_Bereitgestellter Text_

_ _ _ _ _ _ _

Protocol of the Session on August 31, 2016

(Christian Piwarz, CDU: Dulig!)

Dulig, Entschuldigung.

(Christian Piwarz, CDU: Man hilft, wo man kann!)

Herr Staatsminister Dulig hat 2014 im Landtagswahlkampf als Vorsitzender der sächsischen SPD wörtlich erklärt: „Wir wollen Quoren senken. […] Schließlich wollen wir […] mehr Beteiligung ermöglichen. Wir haben keine Angst vor direkter Demokratie – wir wollen mehr davon, weil das die Legitimation von Willensbekundungen und Entscheidungsprozessen fördert.“ Nachzulesen ist das wörtlich unter www.spd-sachsen.de/dulig-mehrmut-zu-mehr-demokratie.

Im Koalitionsvertrag verkümmert der entschlossene Ansatz der sächsischen SPD in der Erzwingung eines sogenannten Prüfauftrages in Richtung Quorensenkung. Nun begnügen Sie sich mit der konsultativen Beteiligung mehr oder weniger als Angebot an unsere ohnehin bis zur Obergrenze Unterlippe politikfrustrierten Landeskinder. Da fällt mir als Rechtfertigungsgrund nur noch die Äußerung Ihres damaligen Parteivorsitzenden Franz Müntefering nach der Bundestagswahl 2005 ein: „Dass wir oft an Wahlkampfaussagen gemessen werden, ist nicht gerecht.“

Dass eine handgreifliche Diskrepanz zwischen den Wahlkampfforderungen und dem tatsächlichen Handeln im parlamentarischen Entscheidungsprozess bei Weitem kein sozialdemokratisches Phänomen ist, offenbart auch das Beratungs- und Entscheidungsverhalten der hiesigen AfD-Fraktion bei der bisherigen Behandlung des Gesetzentwurfes.

_ _ _ _ _ _ _

_Ihre Aufgabe_
Führen Sie das Sitzungsprotokoll zur Debatte über direkte Demokratie im Anschluss an seinen letzten Satz weiter.

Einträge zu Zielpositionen
_ _ _ _ _ _ _

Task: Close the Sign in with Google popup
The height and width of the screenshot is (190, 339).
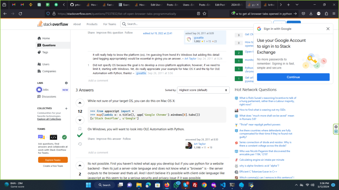Action: coord(328,29)
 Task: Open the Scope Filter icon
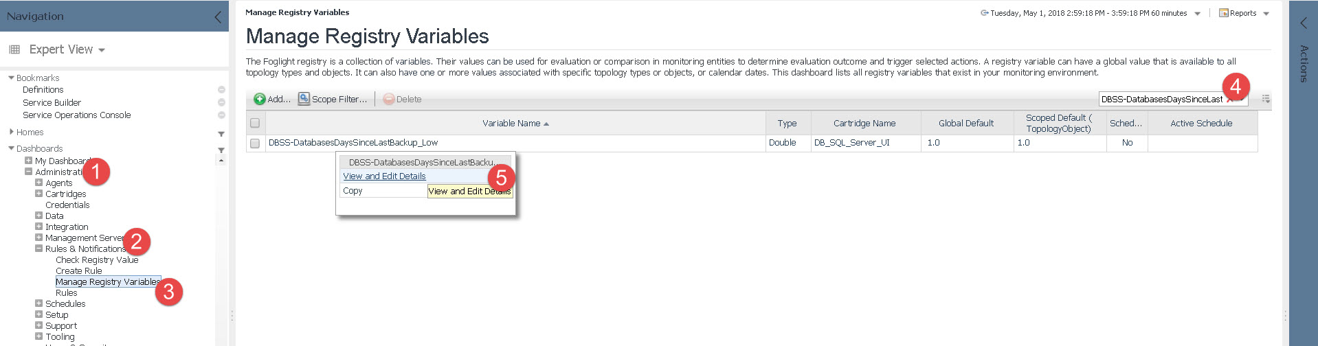tap(304, 99)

_ _ _ _ _ _ _

_Antwort zur Aufgabe_
Ich darf Ihre Wahlplakate zitieren, Frau Petry und Kollegen: „Die Schweiz ist für Volksentscheide. Wir auch“, oder: „Mut zur Wahrheit! Volksabstimmungen statt Blockparteien“. Mit derlei Sprüchen haben Sie auch am vergangenen Wochenende am Rande des Chemnitzer Stadtfestes Ihren bombastischen Stand dekoriert, und dann votieren Ihre Vertreterinnen und Vertreter im Verfassungs- und Rechtsausschuss Seite an Seite mit CDU und SPD mit Nein.

Gestatten Sie eine Zwischenfrage?

Gern.

Herr Kollege Bartl, ich freue mich darüber, dass Sie gerade auf die AfD eingehen. Selbstverständlich sind wir für mehr Bürgerbeteiligung und für direkte Demokratie,

(Christian Piwarz: Eine Frage!)

aber wir haben einen eigenen Gesetzentwurf mit sehr viel mehr direkter Demokratie

(Zurufe: Frage! Sie müssen eine Frage stellen!)

und einem sehr weitgehenderen Antragsrecht beim Referendum vorgelegt. Ist Ihnen das bewusst?

(Rico Gebhardt, DIE LINKE: Das ist ihm bewusst! – Weitere Zurufe)

Die Frage, ob mir das bewusst ist, habe ich erkannt. Mir ist es bewusst, weil ich im Verfassungs- und Rechtsausschuss mit beschlossen habe, dass dazu im Oktober angehört wird. Vielleicht macht es trotzdem wenig Sinn und wenig Logik, dass man dann den Gesetzentwurf, den eine andere Fraktion bringt, schlicht und ergreifend verneint, sich nicht einmal enthält, sondern einfach sagt: Nein. Das ist für mich letzten Endes – –

(André Wendt, AfD: Das machen Sie auch!)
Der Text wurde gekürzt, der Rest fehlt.